**Sélection**

========================================

La Safer doit suffisamment motiver ses décisions de rétrocession !

Lorsqu’elle n’est pas suffisamment motivée, la décision par laquelle la Safer rétrocède une parcelle agricole à un exploitant est susceptible d’être annulée à la demande d’un candidat évincé.

Lorsqu’elle rétrocède à un exploitant agricole un terrain qu’elle a précédemment acquis (en particulier en ayant exercé son droit de préemption), la Safer est tenue d’indiquer les motifs qui l’ont conduite à choisir cet exploitant plutôt qu’un autre. Ce qui doit permettre au(x) candidat(s) non retenu(s) de vérifier la réalité des objectifs poursuivis par l’opération ainsi réalisée par la Safer au regard des exigences définies par la loi.

Et attention, faute d’être suffisamment motivées, les décisions de rétrocession sont susceptibles d’être annulées.

Tel a été le cas d’une décision de rétrocession de parcelles prise par la Safer Aquitaine Atlantique qui avait simplement mentionné comme motif d’attribution : « agrandissement d’une exploitation du secteur mise en valeur par une SCEA à deux associés ». Ayant estimé que cette décision n’était pas suffisamment motivée, l’exploitant qui s’était porté candidat à l’acquisition de ces parcelles, et qui n’avait donc pas été retenu, avait demandé au juge qu’il l’annule. Il a obtenu gain de cause, les juges ayant réaffirmé la nécessité pour le candidat non retenu de pouvoir vérifier, grâce aux motifs donnés par la Safer, la conformité du choix opéré par celle-ci avec les objectifs de la loi.

Observations : il convient de déduire de cette décision que la Safer, lorsqu’elle rétrocède un bien agricole acquis par voie de préemption, ne peut se contenter d’une motivation purement formelle, mais doit préciser concrètement en quoi le choix de l’attributaire des parcelles est conforme avec l’objectif poursuivi par le législateur.Cassation civile 3e, 13 décembre 2018, n° 17-18019

Bail rural et exercice du droit de reprise par des propriétaires en indivision

Lorsque des propriétaires indivis d’une parcelle agricole louée à un exploitant exercent le droit de reprise au profit du fils de l’un d’eux, ce dernier n’est pas dispensé d’une autorisation administrative d’exploiter.

========================================

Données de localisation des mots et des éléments
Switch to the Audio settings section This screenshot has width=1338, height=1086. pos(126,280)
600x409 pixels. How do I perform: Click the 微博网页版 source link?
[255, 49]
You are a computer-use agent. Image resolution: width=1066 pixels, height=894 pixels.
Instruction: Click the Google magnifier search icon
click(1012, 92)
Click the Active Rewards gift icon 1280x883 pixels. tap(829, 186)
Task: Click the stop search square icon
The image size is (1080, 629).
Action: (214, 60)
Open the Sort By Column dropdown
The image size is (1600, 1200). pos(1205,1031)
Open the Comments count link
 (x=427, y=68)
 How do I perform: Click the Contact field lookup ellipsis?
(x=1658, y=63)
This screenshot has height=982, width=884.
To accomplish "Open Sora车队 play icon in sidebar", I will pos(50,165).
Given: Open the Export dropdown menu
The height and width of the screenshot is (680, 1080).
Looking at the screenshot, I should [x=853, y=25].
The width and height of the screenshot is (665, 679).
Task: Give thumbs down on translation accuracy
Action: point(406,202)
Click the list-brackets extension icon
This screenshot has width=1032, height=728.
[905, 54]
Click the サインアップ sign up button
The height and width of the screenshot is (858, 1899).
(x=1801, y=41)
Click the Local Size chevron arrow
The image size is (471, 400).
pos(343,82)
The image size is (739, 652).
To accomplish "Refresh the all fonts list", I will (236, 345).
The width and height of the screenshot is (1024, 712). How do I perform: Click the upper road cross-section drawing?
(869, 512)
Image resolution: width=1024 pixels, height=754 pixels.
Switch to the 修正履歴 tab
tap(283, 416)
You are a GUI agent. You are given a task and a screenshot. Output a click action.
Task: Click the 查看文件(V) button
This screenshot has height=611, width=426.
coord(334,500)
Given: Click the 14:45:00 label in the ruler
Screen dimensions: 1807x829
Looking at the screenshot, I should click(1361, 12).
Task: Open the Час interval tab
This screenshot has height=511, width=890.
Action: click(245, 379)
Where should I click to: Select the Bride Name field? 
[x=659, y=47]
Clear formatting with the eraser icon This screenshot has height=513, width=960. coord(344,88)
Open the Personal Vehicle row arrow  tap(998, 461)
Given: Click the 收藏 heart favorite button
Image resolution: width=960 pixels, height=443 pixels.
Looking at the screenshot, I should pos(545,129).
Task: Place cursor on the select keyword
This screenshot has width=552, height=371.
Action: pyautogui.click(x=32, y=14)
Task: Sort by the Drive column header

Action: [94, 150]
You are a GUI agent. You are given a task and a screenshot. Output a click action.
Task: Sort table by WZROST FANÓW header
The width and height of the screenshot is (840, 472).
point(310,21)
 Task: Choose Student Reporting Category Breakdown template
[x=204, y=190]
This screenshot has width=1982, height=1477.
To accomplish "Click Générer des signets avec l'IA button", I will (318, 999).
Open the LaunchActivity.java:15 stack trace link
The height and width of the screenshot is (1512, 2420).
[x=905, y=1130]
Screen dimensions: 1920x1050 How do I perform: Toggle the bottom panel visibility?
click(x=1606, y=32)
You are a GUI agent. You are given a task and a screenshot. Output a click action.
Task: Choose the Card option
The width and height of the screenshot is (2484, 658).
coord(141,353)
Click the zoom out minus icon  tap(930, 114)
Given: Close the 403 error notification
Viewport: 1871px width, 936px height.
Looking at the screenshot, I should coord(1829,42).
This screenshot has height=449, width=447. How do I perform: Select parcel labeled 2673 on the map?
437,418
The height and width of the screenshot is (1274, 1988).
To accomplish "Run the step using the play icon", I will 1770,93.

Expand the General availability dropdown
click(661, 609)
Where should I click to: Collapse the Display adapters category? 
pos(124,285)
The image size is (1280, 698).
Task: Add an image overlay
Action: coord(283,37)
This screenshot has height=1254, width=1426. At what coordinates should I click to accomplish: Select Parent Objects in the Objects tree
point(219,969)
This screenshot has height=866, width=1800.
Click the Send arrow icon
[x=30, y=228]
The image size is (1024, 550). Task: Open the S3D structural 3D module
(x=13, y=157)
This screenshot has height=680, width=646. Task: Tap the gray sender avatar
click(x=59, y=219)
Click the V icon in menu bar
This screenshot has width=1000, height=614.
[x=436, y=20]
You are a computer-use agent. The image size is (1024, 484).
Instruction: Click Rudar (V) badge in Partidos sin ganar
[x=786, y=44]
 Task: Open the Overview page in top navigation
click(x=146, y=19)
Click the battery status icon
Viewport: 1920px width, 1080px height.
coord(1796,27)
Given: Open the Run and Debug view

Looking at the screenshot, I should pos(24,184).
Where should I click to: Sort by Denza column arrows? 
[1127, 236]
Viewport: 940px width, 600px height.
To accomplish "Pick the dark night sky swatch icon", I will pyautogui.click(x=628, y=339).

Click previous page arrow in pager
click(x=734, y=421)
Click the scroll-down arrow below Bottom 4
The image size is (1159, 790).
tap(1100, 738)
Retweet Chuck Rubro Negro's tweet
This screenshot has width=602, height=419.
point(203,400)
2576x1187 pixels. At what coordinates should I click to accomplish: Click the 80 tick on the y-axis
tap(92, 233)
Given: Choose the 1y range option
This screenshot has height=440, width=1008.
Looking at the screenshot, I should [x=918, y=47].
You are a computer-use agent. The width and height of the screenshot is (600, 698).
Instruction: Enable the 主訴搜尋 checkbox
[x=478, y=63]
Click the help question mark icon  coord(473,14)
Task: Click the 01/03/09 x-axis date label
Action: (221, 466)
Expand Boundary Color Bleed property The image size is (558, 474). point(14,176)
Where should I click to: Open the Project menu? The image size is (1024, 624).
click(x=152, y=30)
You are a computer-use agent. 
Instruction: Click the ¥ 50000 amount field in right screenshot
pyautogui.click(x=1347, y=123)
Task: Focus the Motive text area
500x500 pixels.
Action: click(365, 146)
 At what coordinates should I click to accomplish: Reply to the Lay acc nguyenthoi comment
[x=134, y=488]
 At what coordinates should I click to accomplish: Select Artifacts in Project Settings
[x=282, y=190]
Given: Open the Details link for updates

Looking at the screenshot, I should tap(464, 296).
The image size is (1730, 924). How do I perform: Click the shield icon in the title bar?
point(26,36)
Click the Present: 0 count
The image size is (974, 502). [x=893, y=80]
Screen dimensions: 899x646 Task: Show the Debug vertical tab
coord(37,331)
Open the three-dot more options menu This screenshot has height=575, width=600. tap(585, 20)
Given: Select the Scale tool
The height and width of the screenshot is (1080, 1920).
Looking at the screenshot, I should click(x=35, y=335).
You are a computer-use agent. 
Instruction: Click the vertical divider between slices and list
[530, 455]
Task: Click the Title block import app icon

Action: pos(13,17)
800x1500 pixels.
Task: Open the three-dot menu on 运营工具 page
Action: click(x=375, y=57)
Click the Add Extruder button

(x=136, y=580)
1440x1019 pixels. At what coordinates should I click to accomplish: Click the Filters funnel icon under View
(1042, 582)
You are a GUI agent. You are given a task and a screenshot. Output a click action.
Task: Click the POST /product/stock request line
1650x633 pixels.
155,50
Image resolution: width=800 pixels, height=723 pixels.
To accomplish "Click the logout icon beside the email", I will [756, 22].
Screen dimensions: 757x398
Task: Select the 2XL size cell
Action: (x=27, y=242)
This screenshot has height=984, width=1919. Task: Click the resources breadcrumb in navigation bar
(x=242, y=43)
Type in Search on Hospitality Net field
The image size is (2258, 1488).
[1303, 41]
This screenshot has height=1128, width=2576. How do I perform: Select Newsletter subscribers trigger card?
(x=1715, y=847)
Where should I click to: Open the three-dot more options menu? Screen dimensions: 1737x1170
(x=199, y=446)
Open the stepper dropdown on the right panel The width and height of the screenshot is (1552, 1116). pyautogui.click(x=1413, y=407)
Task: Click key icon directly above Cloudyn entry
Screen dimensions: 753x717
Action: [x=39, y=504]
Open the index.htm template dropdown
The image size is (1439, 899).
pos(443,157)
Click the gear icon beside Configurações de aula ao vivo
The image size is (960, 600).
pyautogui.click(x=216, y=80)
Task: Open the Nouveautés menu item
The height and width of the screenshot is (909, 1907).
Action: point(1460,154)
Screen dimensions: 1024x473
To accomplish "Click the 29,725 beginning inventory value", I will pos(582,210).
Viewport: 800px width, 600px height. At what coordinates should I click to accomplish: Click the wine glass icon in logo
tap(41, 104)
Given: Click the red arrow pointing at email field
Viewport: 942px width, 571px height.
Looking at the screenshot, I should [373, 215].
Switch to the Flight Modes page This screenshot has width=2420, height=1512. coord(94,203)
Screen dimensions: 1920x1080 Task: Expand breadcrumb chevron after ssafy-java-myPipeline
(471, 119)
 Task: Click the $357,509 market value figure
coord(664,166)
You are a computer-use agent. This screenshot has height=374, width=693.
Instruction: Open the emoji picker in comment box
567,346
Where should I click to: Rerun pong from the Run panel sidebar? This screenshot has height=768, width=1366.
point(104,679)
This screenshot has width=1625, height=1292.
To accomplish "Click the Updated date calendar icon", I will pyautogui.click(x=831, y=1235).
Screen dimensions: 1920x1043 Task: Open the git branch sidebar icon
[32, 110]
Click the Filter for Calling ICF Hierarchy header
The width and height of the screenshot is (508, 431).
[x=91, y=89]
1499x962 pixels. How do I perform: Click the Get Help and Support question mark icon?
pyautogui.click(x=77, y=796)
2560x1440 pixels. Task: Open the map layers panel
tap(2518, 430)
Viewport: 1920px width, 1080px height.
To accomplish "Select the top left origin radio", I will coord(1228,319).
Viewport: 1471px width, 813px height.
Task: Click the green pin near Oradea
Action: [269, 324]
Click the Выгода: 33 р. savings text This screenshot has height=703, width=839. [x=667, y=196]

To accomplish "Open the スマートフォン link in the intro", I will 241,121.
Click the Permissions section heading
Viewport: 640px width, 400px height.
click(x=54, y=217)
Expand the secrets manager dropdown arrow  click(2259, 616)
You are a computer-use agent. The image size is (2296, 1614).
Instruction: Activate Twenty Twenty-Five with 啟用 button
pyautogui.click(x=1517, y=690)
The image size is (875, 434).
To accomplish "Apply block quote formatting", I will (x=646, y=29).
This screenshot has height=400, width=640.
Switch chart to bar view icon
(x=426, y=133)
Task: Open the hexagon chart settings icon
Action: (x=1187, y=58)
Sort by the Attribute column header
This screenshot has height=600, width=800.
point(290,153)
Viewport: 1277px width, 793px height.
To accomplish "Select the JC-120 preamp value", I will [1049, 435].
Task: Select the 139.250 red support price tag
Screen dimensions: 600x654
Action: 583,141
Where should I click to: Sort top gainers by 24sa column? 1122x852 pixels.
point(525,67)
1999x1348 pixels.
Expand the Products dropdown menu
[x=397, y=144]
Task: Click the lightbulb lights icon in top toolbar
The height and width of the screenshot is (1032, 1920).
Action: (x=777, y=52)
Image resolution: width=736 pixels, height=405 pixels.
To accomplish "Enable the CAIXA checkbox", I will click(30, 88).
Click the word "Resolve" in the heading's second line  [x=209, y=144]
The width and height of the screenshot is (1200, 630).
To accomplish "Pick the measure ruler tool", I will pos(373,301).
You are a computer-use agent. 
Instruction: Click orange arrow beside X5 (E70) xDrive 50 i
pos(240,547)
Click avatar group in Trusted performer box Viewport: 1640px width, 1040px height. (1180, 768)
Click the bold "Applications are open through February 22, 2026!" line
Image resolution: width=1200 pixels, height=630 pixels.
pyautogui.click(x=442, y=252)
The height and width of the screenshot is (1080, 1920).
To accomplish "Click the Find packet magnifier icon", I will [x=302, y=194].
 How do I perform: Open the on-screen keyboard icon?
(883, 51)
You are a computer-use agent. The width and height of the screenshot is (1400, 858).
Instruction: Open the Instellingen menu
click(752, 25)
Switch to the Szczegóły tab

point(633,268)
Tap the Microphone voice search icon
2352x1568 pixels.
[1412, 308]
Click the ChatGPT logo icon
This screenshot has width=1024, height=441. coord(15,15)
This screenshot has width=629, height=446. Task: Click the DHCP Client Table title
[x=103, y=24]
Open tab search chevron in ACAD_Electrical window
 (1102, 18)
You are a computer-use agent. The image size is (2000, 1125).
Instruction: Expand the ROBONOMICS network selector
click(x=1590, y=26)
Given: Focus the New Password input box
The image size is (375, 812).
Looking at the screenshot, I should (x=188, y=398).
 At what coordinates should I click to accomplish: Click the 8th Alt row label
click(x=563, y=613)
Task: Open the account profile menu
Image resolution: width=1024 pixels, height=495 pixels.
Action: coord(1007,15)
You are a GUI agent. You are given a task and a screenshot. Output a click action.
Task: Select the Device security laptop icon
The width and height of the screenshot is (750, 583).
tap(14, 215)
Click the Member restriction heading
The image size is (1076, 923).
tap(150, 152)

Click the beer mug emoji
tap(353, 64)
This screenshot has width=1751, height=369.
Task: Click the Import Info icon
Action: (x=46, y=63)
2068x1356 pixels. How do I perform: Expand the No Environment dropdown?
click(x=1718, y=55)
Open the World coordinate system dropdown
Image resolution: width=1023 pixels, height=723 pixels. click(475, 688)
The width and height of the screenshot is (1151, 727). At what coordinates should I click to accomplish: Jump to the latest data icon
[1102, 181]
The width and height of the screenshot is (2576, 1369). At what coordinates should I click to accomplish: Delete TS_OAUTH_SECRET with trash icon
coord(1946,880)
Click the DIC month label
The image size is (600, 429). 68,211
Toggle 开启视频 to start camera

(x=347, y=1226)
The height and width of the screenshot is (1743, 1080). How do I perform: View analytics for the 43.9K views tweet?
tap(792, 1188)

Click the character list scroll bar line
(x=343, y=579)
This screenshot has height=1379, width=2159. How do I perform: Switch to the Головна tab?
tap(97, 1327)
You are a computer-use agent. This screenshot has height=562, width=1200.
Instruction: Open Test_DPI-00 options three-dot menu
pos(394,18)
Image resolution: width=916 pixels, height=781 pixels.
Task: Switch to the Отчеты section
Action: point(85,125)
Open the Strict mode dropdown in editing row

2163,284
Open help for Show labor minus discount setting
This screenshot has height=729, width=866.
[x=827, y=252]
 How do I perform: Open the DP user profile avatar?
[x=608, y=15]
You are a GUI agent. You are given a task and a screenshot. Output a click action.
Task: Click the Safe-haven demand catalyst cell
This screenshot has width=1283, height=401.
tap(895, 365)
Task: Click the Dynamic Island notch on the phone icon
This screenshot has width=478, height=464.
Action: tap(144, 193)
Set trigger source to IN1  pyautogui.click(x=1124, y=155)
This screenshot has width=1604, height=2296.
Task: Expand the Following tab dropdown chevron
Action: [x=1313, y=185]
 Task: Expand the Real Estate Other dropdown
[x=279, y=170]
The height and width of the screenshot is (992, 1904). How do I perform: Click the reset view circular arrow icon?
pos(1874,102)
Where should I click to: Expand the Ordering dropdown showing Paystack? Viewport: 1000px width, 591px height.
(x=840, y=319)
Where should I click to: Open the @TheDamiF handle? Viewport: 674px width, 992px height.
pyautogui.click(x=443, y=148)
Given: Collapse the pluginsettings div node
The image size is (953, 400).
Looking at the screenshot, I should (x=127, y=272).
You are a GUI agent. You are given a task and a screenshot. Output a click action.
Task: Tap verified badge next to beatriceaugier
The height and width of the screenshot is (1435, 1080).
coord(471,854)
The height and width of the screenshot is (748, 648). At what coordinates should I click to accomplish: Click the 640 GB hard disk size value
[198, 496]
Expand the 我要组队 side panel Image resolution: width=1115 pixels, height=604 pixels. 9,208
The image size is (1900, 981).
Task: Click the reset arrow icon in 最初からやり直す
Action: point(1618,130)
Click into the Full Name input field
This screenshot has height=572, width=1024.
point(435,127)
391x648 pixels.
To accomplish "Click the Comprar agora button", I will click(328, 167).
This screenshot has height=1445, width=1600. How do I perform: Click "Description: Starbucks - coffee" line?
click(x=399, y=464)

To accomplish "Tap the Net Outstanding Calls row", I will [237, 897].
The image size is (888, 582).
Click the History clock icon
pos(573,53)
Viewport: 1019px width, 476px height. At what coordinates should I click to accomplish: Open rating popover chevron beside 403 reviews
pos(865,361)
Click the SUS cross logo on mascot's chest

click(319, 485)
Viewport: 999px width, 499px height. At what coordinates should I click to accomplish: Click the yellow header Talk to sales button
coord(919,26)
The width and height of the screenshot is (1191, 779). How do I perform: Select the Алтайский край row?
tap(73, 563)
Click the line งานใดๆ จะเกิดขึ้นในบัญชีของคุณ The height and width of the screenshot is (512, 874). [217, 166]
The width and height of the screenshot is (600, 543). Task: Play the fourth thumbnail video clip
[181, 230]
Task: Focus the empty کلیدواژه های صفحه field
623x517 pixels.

========================================

**Consigne écrite 1**
Extrayez du texte sur la Safer le passage qui va de « La Safer doit » jusqu’à « d’un candidat évincé. ».
**Consigne écrite 2**
Relevez, dans le texte sur la Safer, chacune des phrases où figure le mot « candidat ».
Les enregistrements sont sans rapport avec le texte sur la Safer.

**Réponse complète 1**
La Safer doit suffisamment motiver ses décisions de rétrocession !

Lorsqu’elle n’est pas suffisamment motivée, la décision par laquelle la Safer rétrocède une parcelle agricole à un exploitant est susceptible d’être annulée à la demande d’un candidat évincé.

**Réponse complète 2**
- Lorsqu’elle n’est pas suffisamment motivée, la décision par laquelle la Safer rétrocède une parcelle agricole à un exploitant est susceptible d’être annulée à la demande d’un candidat évincé.
- Ce qui doit permettre au(x) candidat(s) non retenu(s) de vérifier la réalité des objectifs poursuivis par l’opération ainsi réalisée par la Safer au regard des exigences définies par la loi.
- Ayant estimé que cette décision n’était pas suffisamment motivée, l’exploitant qui s’était porté candidat à l’acquisition de ces parcelles, et qui n’avait donc pas été retenu, avait demandé au juge qu’il l’annule.
- Il a obtenu gain de cause, les juges ayant réaffirmé la nécessité pour le candidat non retenu de pouvoir vérifier, grâce aux motifs donnés par la Safer, la conformité du choix opéré par celle-ci avec les objectifs de la loi.